Are You Contemplating Sleeve Surgery in 2018?

Are You Contemplating Sleeve Surgery in 2018

Are You Contemplating Sleeve Surgery in 2018?

Eighty percent (80%) of obese patients have acid reflux disease. Weight loss is associated with improvement and sometimes resolution of GERD related symptoms. The most effective weight loss solution, in 2018, remains weight loss surgery. Gastric sleeve surgery is the most commonly performed procedure in Houston, TX. Sleeve gastrectomy is safe, effective and minimally invasive. There is, however, a concern regarding the effect of gastric sleeve surgery on GERD. Several published studies have shown an increased incidence of de novo as well as worsening pre-existing acid reflux symptoms following sleeve gastrectomy. The interpretation of these studies is, however, quite challenging. The diagnosis and severity of acid reflux is evaluated using GERD symptom analysis and use of proton pump inhibitors. Very few studies use objective measures of GERD evaluation like upper endoscopy with biopsies and pH monitoring before and after surgeries to study sleeve gastrectomy effect on GERD. Furthermore, sleeve gastrectomy technique is not yet standardized. Gastric sleeve size and shape varies from surgeon to surgeon and sleeve size and shape plays an important role in GERD pathophysiology. At Houston Heartburn and reflux Center, we have found that a properly performed sleeve gastrectomy is an excellent anti-reflux procedure for the obese patient. A properly performed sleeve gastrectomy follow three basic principles:

1. Preserve the incisura angularis to prevent reflux
2. Resect the gastric fundus to promote weight loss
3. Preserve the antrum to maintain gastric emptying

Unfortunately, the blind use of a small diameter bougie mutilates the stomach and results in functional and sometimes anatomical narrowing at the incisura angularis. The incisura angularis is an important anatomic landmark that separates gastric antrum from gastric fundus. Gastric content movement across the incisura angularis between fundus and antrum is highly coordinated. The Magenstrasse gastric emptying pathway, among others, depends on such coordination. Narrowing stomach angularis and resecting the gastric antrum impair gastric emptying pathways are likely to cause GERD.

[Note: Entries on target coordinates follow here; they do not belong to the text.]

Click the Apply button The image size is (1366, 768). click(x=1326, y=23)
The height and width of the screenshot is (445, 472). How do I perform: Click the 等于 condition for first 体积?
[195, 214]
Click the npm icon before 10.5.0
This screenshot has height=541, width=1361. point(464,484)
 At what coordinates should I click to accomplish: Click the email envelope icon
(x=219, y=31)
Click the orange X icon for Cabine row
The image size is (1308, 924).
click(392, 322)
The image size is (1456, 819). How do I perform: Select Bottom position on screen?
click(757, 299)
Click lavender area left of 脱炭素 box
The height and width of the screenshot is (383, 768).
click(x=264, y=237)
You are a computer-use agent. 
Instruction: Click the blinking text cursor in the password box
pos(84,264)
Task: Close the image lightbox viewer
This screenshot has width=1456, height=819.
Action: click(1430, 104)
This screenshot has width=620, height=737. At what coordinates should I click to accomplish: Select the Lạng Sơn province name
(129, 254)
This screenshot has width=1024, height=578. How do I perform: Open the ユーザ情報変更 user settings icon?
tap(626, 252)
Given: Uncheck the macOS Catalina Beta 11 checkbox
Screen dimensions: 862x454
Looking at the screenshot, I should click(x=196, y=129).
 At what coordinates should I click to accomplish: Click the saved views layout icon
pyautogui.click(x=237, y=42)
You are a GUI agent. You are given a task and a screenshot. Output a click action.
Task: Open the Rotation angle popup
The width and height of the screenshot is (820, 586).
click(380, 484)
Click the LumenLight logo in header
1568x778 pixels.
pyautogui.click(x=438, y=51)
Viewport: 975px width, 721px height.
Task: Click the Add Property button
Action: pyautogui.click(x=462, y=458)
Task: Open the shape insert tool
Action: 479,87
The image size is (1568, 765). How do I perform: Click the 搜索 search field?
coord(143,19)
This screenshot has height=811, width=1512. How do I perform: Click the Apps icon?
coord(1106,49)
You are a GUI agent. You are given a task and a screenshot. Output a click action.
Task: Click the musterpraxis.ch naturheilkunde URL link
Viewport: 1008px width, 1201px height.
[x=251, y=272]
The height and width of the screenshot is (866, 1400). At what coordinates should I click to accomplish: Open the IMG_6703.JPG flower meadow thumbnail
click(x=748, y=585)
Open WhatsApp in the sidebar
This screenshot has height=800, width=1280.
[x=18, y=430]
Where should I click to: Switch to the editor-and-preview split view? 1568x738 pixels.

Studies are much needed in this field to confirm these theories. Our outcomes, however, at Houston Heartburn and reflux Center, clearly indicate that a contoured sleeve that follows the above mentioned privciples, is equivalent to a Nissen fundoplication in terms of GERD symptom control. Concomitant hiatal hernia repair is crucial as most obese patients have a sliding hiatal hernia. The resected stomach has low wall compliance and can easily transmit the negative intra-thoracic pressure inside its lumen. This results in the creation of a pressure gradient that favors cephalad gastric content movement. A proper hiatal hernia repair moves the gastro-esophageal junction into the abdominal cavity and shields the sleeve lumen from the negative intra-thoracic pressure.

In summary, if you have acid reflux disease and suffer from morbid obesity a PROPERLY performed gastric sleeve and hiatal hernia surgery may be an excellent solution for you.